Fueling the apartment boom are cheap loans from banks and life insurance companies and a shortage of apartments available today. Apartments across the Tampa Bay area are about 94 percent occupied, according to the research firm MyRentComps.com.
Compare that to the area's office real estate industry, in which 85 percent of offices are occupied, and it's easy to see why banks are eager to lend for apartments.
To cover the higher cost of building downtown, developers will need to charge $1.80 to $2.20 a square foot, said Bruce Erhardt, a land broker for the Cushman & Wakefield real estate firm. For a 750-square-foot apartment, that translates into $1,350 to $1,650 a month rent.
Erhardt is optimistic the market can handle it, but acknowledges it's an open question.
“How deep,” he said, “is the rental market that supports the rents necessary for high-density construction?”
The new luxury apartments are competing with the thousands of single-family homes hitting the rental market, some owned by individual investors and others by multibillion-dollar investment firms such as New York's Blackstone Group.
Blackstone, through its subsidiary THR Fla LP, owns 552 single-family homes in Hillsborough County, more than any other entity, according to a review of Hillsborough County Property Appraiser's records.
This year, Blackstone knocked the federal government's Freddie Mac off its perch as Hillsborough's largest owner of single-family homes. Freddie Mac is the congressionally chartered company that underwrites many of the nation's residential mortgages. Close behind Blackstone are large investors from California and Minnesota.
Blackstone also owns 217 homes in Pinellas County, putting it second behind Fannie Mae. Fannie Mae, like Freddie Mac, is a leading source of residential mortgage credit.
The promise of rental income has also caught the attention of Atlanta-based home builder Beazer Corp.
A decade after building thousands of homes across the Tampa Bay region, Beazer created a subsidiary last year to buy empty houses and rent them. The new company operates in Florida, Arizona, Nevada and California.

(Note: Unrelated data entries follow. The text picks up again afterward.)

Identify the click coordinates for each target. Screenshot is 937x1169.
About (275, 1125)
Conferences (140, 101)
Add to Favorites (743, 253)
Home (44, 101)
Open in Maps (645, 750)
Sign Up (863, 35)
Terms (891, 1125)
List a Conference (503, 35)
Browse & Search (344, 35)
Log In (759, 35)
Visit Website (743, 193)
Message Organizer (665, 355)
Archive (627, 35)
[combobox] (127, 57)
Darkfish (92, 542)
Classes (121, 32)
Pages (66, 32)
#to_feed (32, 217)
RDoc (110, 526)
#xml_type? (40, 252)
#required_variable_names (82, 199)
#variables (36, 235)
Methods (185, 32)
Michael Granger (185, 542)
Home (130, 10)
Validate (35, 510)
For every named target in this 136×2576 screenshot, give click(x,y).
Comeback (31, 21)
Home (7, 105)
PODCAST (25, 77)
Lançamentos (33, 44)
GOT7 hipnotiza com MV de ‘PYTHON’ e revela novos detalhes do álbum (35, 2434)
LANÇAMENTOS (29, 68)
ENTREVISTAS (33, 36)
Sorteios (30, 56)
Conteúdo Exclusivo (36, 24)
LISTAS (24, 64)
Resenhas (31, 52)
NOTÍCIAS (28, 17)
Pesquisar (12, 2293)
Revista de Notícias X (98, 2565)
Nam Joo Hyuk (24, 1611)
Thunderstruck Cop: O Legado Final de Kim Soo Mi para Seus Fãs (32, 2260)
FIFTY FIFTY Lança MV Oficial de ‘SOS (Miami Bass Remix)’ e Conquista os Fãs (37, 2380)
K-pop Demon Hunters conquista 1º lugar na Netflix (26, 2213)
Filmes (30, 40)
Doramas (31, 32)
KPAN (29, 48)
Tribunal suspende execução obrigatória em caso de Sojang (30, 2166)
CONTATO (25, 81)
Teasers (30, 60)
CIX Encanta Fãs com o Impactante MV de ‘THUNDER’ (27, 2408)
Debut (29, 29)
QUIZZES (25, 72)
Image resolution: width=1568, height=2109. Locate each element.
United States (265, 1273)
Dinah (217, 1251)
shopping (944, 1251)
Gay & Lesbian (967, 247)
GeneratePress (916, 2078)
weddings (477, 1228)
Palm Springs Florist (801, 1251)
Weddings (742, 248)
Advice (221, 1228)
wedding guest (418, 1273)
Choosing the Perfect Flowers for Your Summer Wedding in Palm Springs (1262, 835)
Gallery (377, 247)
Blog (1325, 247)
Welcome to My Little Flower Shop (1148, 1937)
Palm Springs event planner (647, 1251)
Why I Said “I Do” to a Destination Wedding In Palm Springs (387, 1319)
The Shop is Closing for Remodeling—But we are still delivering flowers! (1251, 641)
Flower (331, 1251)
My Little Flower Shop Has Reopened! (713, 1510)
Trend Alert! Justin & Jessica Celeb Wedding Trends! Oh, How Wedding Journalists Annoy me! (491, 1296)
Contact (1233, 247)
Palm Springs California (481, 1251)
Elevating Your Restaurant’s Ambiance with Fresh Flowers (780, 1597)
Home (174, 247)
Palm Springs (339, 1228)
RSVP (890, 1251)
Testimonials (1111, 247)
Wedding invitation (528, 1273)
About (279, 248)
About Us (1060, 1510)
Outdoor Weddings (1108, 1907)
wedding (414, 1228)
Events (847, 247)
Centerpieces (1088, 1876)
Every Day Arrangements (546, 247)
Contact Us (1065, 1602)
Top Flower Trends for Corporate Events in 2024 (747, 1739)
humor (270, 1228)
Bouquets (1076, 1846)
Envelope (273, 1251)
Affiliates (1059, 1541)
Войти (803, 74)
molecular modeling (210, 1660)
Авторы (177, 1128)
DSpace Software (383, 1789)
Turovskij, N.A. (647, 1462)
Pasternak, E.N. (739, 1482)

Last May, company officials said the strategy was a way to make money in markets where Beazer could no longer afford to build homes. Company officials declined to be interviewed for this story.
Investors such as Blackstone and Beazer are entering a market long dominated by local property management companies like Rental Houses LLC.
Rental Houses President Dee Dee Cornelius said her Clearwater company has invested heavily in Hillsborough County with an eye on the long-term.
“We've had most of our homes now eight or nine years,” Cornelius said. “Our original plan was to finance them for 15 years and hold them for 15 years.”
Cornelius said her houses rent for about $1,500, and about a quarter of her renters fall into the “burdened” category.
“Some of them have credit issues,” she said. “But they also have a fair amount of available cash. I would certainly see them turning into homeowners.”
Cornelius said she sees the arrival of deep-pocketed investors such as Blackstone as a plus. They're fixing up houses many banks abandoned to blight, she said. They also are helping push up property values across the board, she said.
“It's a strong positive, not only for the housing market, but for communities,” said Tuccillo, the Florida Association of Realtors economist. “They're not slumlords or flippers. They've got to keep the homes up in quality.”
Ultimately, the future of the Tampa Bay area's rental market could be determined by people such as Mohammed Reza.
A 34-year-old physician from Boston, he's relocating to Tampa. He recently posted an ad on Craigslist seeking to rent a home or apartment for $700 a month.
He knows he may have to go higher. His target of $700 won't touch one of the new apartments hitting the market or most of the houses for rent.
“I would think $1,000 would be reasonable for a nice apartment,” Reza said.
“The other thing is it's almost cheaper to buy than to rent. But since we are not familiar with the area, it makes sense to rent for a few months before buying a condo or a house.”